* **TO DO**:
The lines you should transcribe are those from the one containing "This screenshot has height=409, width=615." to the end of the listing below, exactly, with pictures left out.

* **DATASET EXCERPTS**:
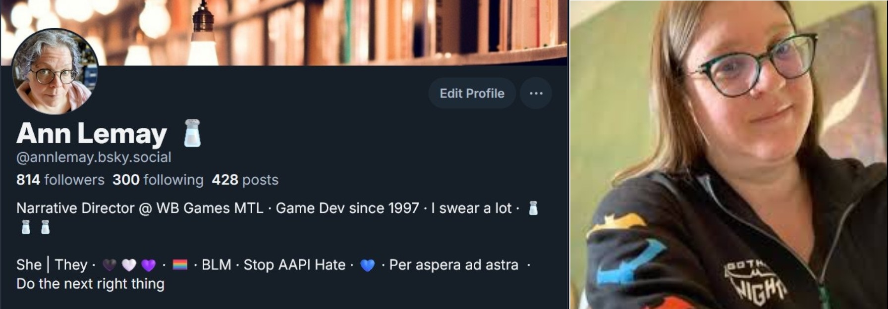Open the circular profile avatar picture

(55, 71)
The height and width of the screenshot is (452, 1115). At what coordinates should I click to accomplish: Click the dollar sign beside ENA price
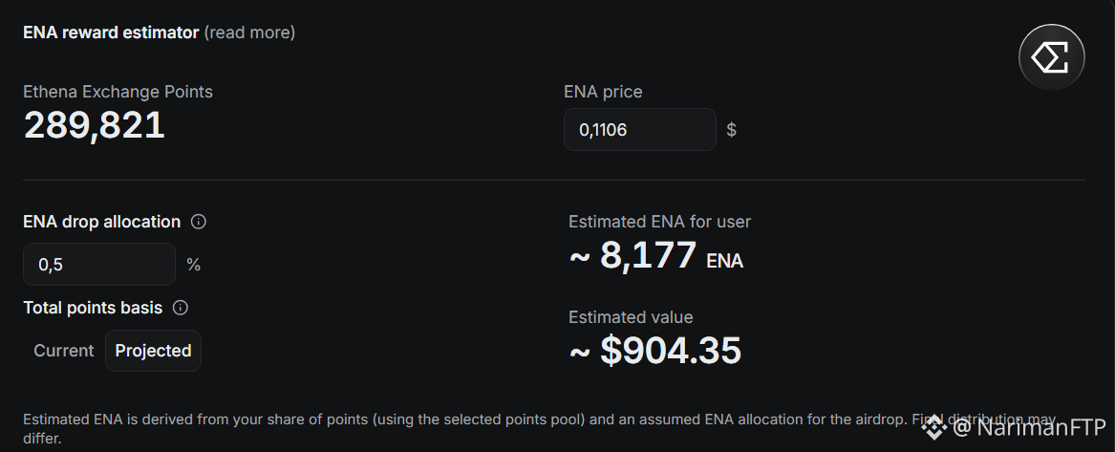731,130
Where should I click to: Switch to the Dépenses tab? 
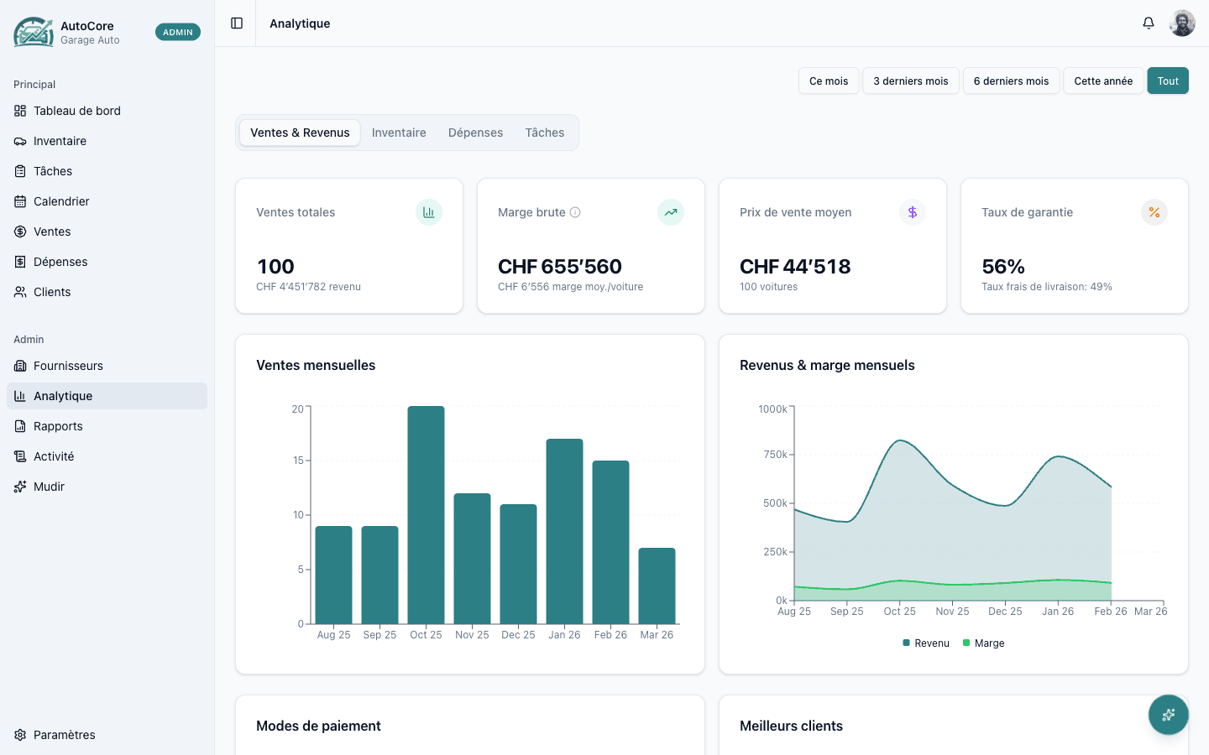point(475,133)
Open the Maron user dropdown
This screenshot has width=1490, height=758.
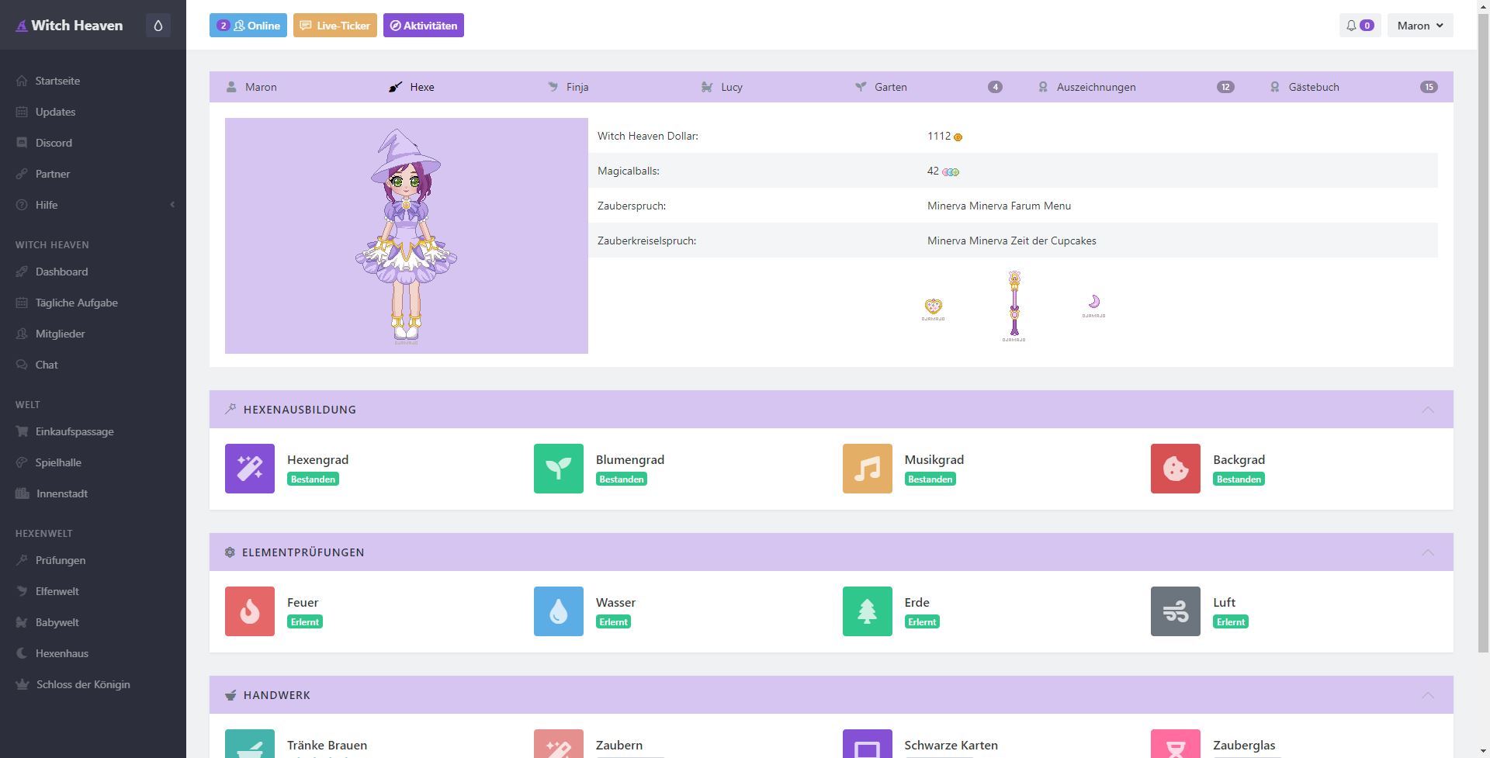[x=1419, y=26]
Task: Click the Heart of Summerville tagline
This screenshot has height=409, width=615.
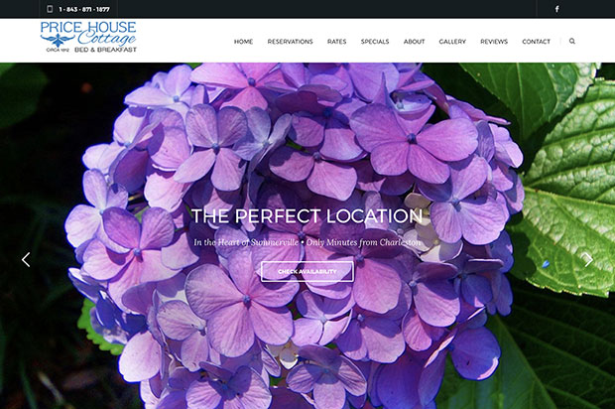Action: [307, 242]
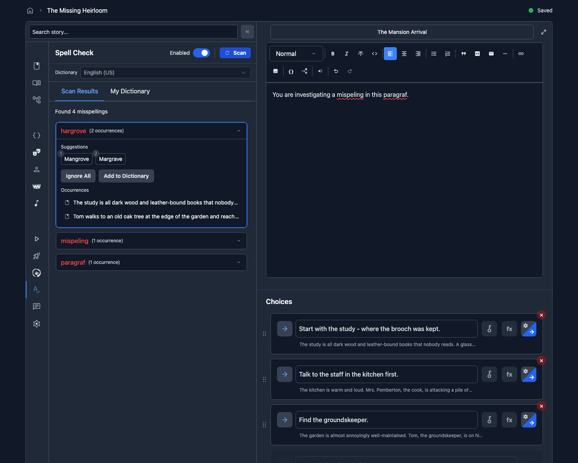
Task: Open the bulleted list tool
Action: [434, 54]
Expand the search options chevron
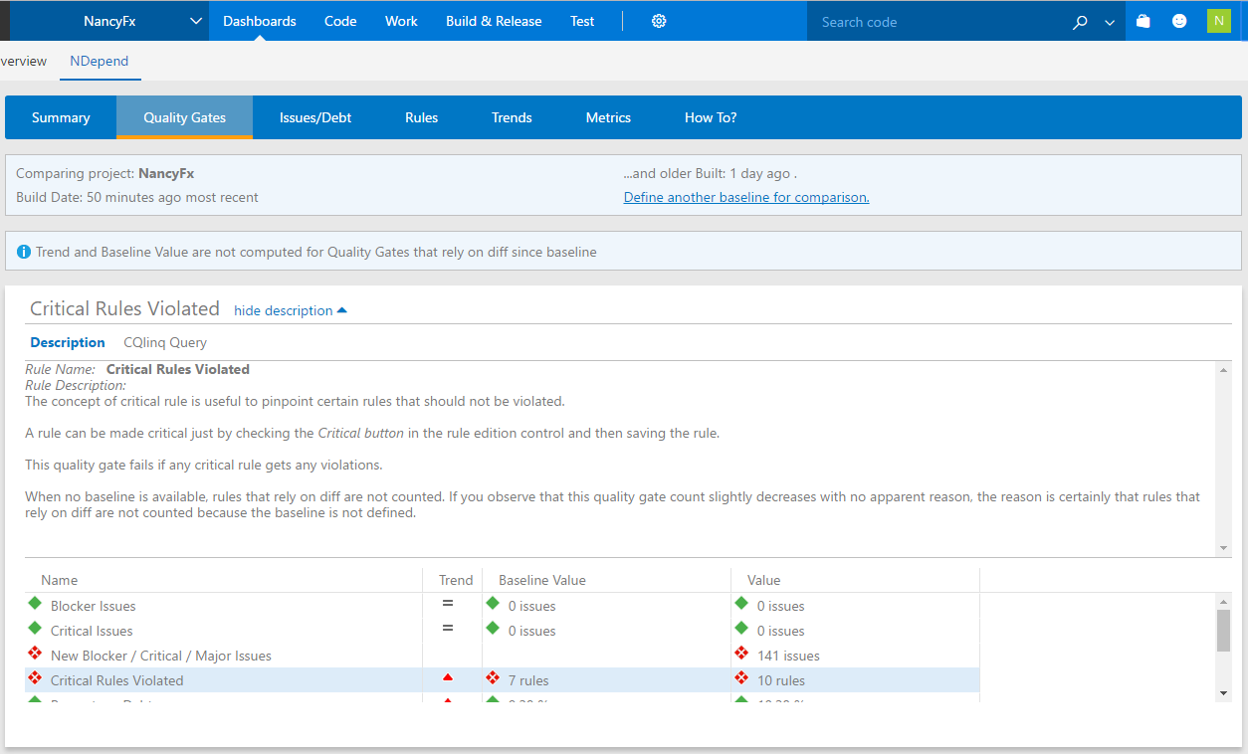 coord(1108,21)
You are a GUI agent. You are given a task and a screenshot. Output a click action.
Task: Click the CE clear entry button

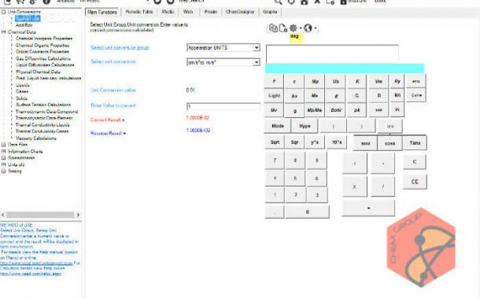pos(415,182)
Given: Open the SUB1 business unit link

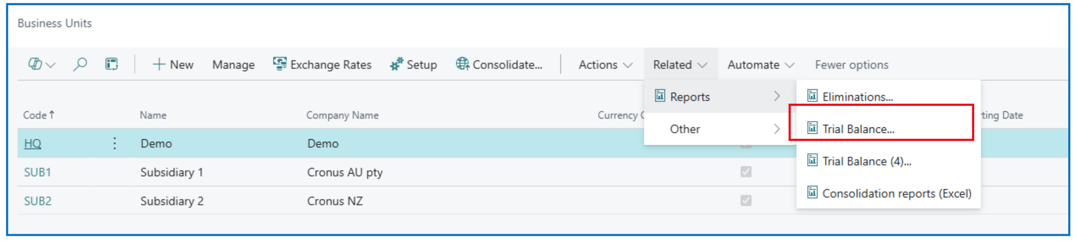Looking at the screenshot, I should [x=38, y=172].
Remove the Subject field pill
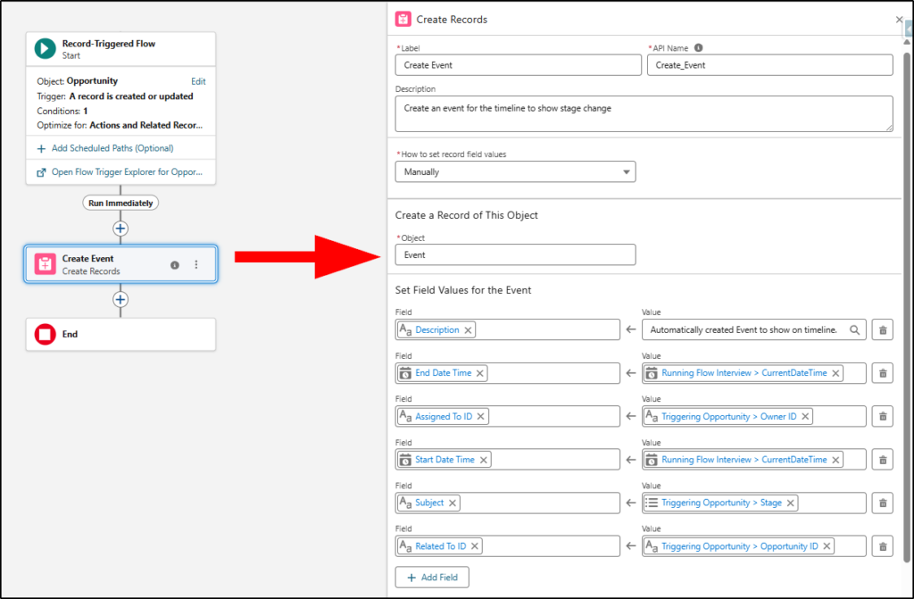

* **PROBLEM SOLUTION**:
This screenshot has height=409, width=615.
Action: [307, 242]
Task: Open the bulleted list tool
Action: [434, 54]
Expand the search options chevron
 coord(1108,21)
You are a GUI agent. You are given a task and a screenshot. Output a click action.
Task: Click the CE clear entry button

pos(415,182)
Given: Open the SUB1 business unit link

Looking at the screenshot, I should [x=38, y=172].
Remove the Subject field pill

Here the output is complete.